> _WORK ITEM_
When you reach the line containing "Task: Select the red 12V arrow annotation", start transcribing exactly and continue through the last line of the data, skipping every picture.

Records from a data collection

****

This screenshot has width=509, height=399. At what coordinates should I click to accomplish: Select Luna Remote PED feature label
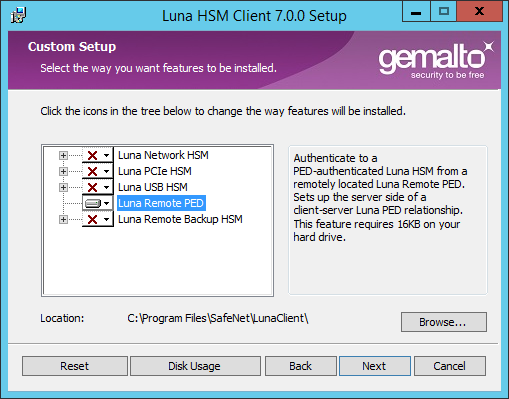[x=161, y=203]
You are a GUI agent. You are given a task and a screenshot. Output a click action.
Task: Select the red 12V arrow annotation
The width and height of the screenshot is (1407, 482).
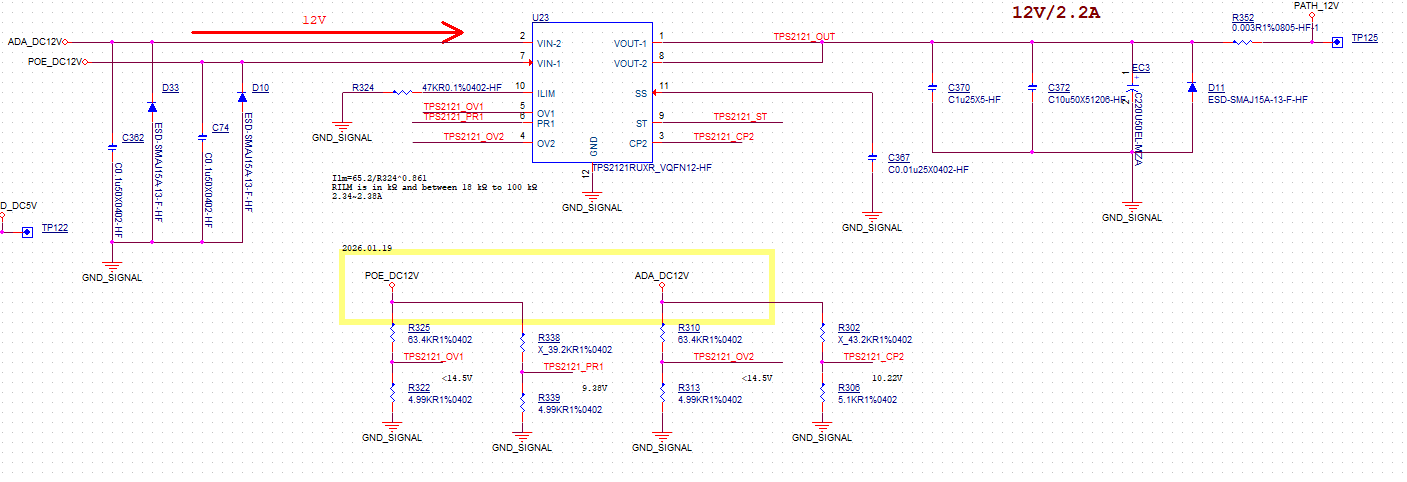[327, 33]
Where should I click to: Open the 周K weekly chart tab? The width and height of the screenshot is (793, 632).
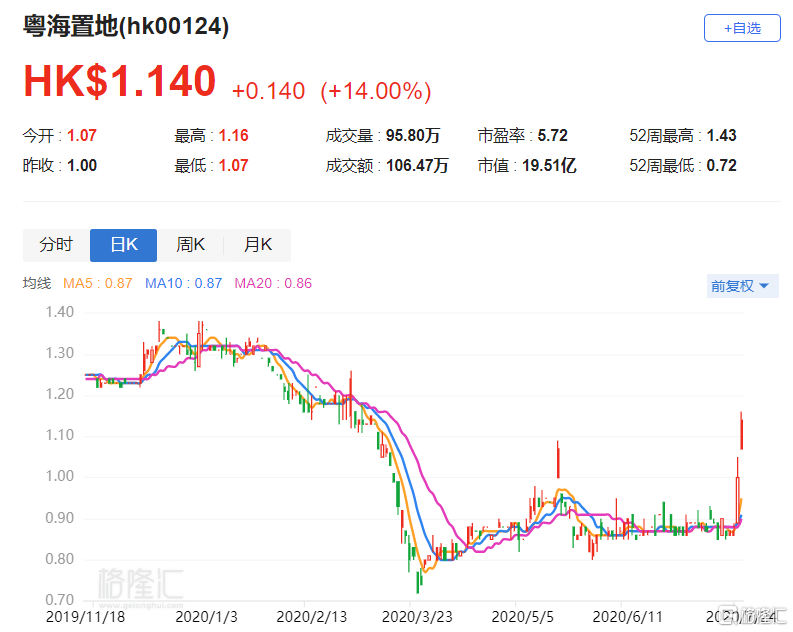(x=190, y=245)
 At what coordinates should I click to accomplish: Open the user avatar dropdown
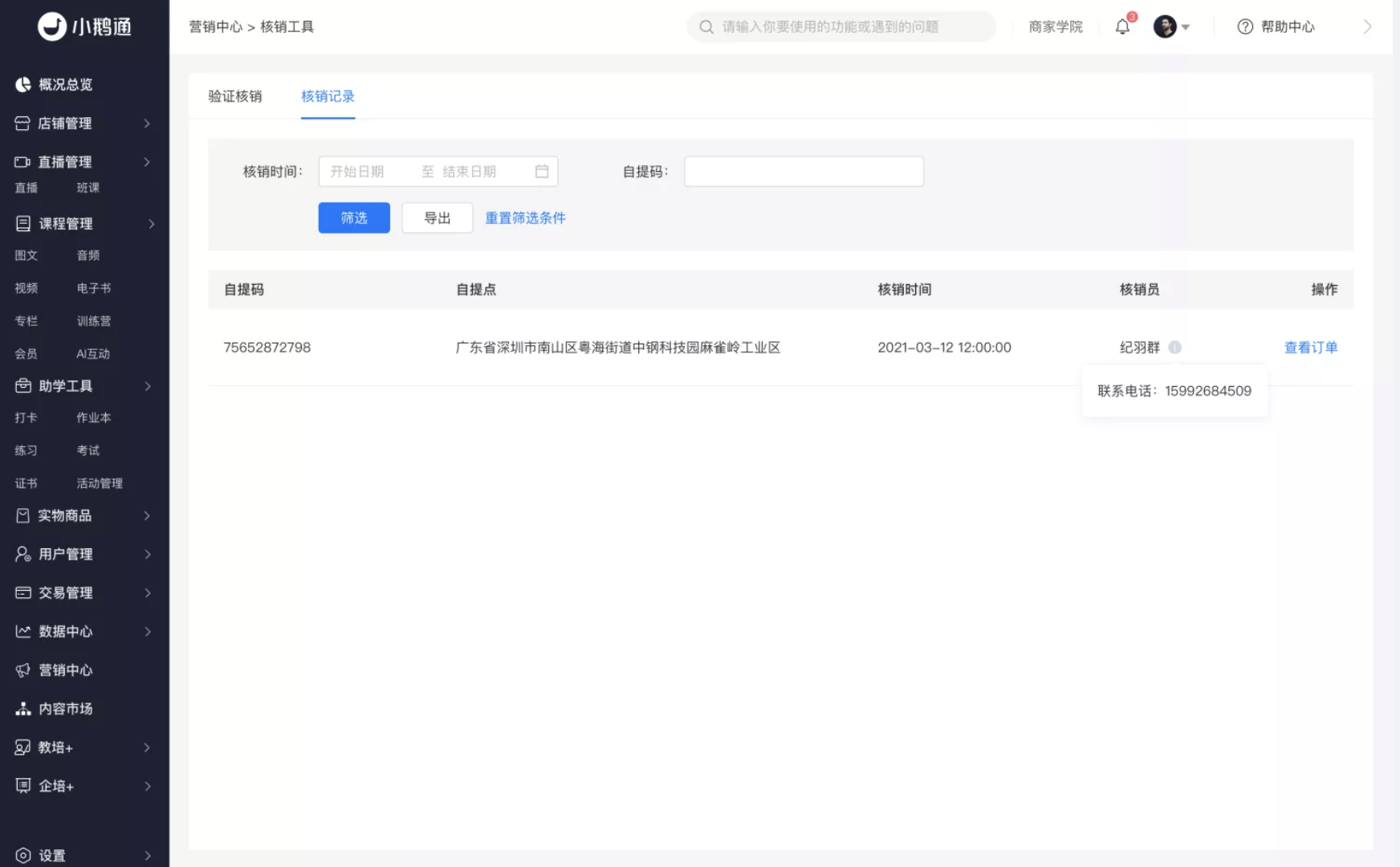pos(1171,26)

****

> _RESPONSE BELOW_
Task: Select the red 12V arrow annotation
The width and height of the screenshot is (1407, 482).
[327, 33]
Where should I click to: Open the 周K weekly chart tab? The width and height of the screenshot is (793, 632).
(x=190, y=245)
 At what coordinates should I click to accomplish: Open the user avatar dropdown
pos(1171,26)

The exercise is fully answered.